The Virtual Context proxy sits between your application and any OpenAI-compatible LLM provider, transparently managing conversation memory, session continuity, and context assembly. Integration requires changing one base URL — no SDK rewrite, no new message format.

This page covers how the proxy handles conversation routing, session management via Redis, streaming passthrough with SSE event forwarding, and error-resilient failover. The proxy is the deployment layer that connects the Virtual Context engine to production environments, supporting Anthropic, OpenAI, Gemini, Groq, Mistral, Together, and any other provider that exposes a chat completions endpoint.

For teams evaluating Virtual Context, the proxy is the primary integration point. It preserves conversation history across sessions, handles the ingestion of existing conversation transcripts, and routes requests through the compaction and retrieval pipeline described in the architecture documentation. The proxy can run as a standalone process for development or behind a load balancer for multi-tenant production deployments with PostgreSQL and Redis backends.

Proxy Deep Dive

Everything the HTTP proxy does under the hood.

Conversation Continuity

The proxy injects an invisible  marker into every assistant response.

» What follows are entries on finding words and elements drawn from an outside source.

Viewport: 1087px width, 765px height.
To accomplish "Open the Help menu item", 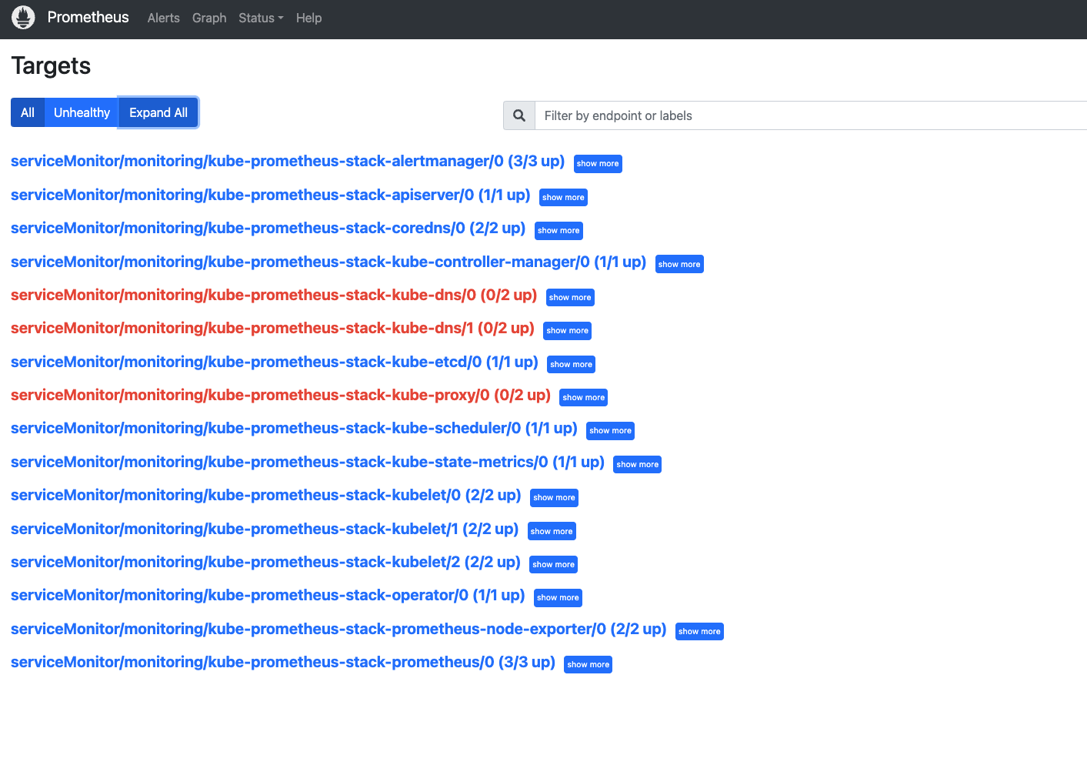I will [308, 18].
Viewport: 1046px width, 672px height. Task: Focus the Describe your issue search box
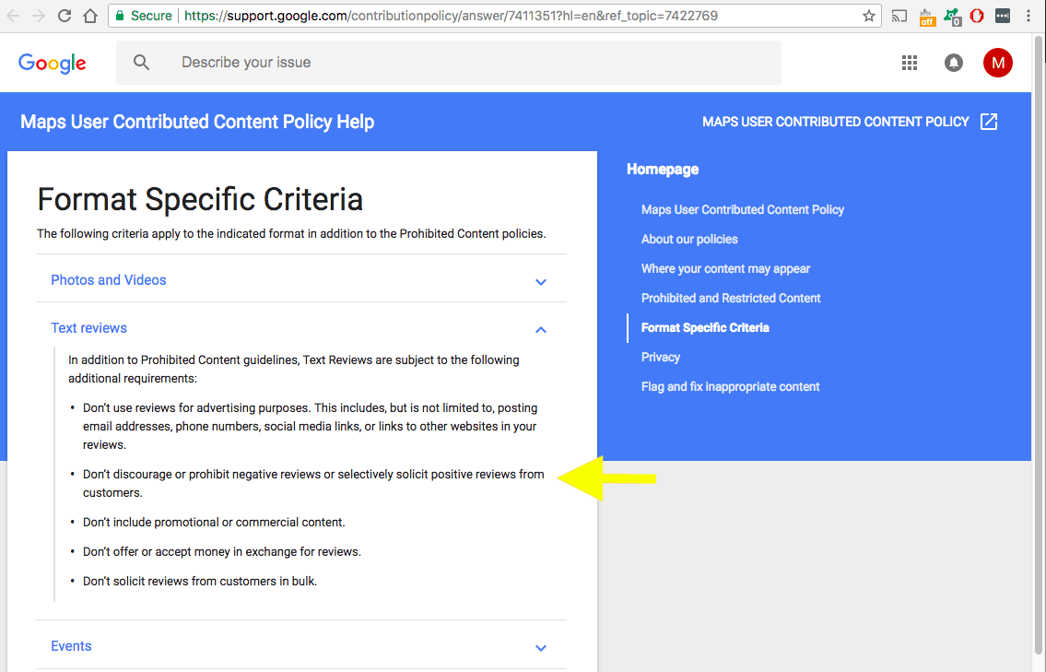click(461, 63)
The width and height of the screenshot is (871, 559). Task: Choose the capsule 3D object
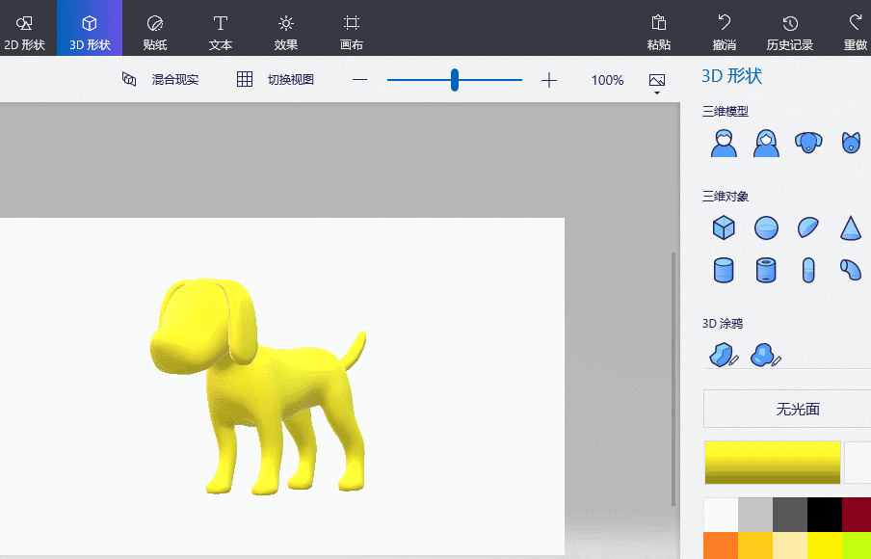point(807,270)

On subsequent requests, the proxy extracts the marker, routes to the correct conversation, and strips markers before forwarding upstream.

Stable identity derived from system prompt hash + early messages. Same client session always routes to the same conversation across restarts.

Redis Session Cache

Write-through Redis cache persists conversation history and engine state across container restarts. Full history restored on startup, eliminating cold-start re-ingestion. Falls back gracefully to store-only if Redis is unavailable.

Four-Format Support

Auto-detects Anthropic, OpenAI Chat, OpenAI Responses, and Gemini. Every pipeline stage is format-aware through PayloadFormat. One port handles all formats.

History Ingestion

First request: extract user+assistant pairs from existing history, tag each to bootstrap TurnTagIndex. No cold-start. Conversation-scoped, fully isolated.

Streaming

SSE forwarded byte-for-byte, zero added latency. Text accumulated in background for response tagging. Pipeline suppression: no compacted data means pure passthrough.

Error Resilience

Engine failure: request forwarded upstream unmodified. Bloat fallback: if VC enrichment exceeds original payload size, revert to pure passthrough. The proxy never blocks your LLM calls.

Envelope Stripping + Metadata Extraction

Strips client metadata while extracting sender identity and timestamps. Group chat participants appear as real names. Timestamps give segments accurate chronological ordering.

Multi-Instance Configuration

proxy:
  instances:
    - port: 5757
      upstream: https://api.anthropic.com
      label: anthropic
      config: ./vc-anthropic.yaml    # isolated engine + storage
    - port: 5758
      upstream: https://api.openai.com
      label: openai                   # shares master engine

Live Dashboard

Real-time monitoring at http://localhost:5757/dashboard: request grid with tags/tokens/latency, turn inspector, ingestion history, session stats, request capture (last 50 raw payloads), telemetry panel, SSE live updates, JSON export. Auth via X-VC-Dashboard-Token.

OpenClaw Plugin

Lifecycle hooks: sync retrieval (message.pre) and fire-and-forget compaction (agent.post). No bridge server needed.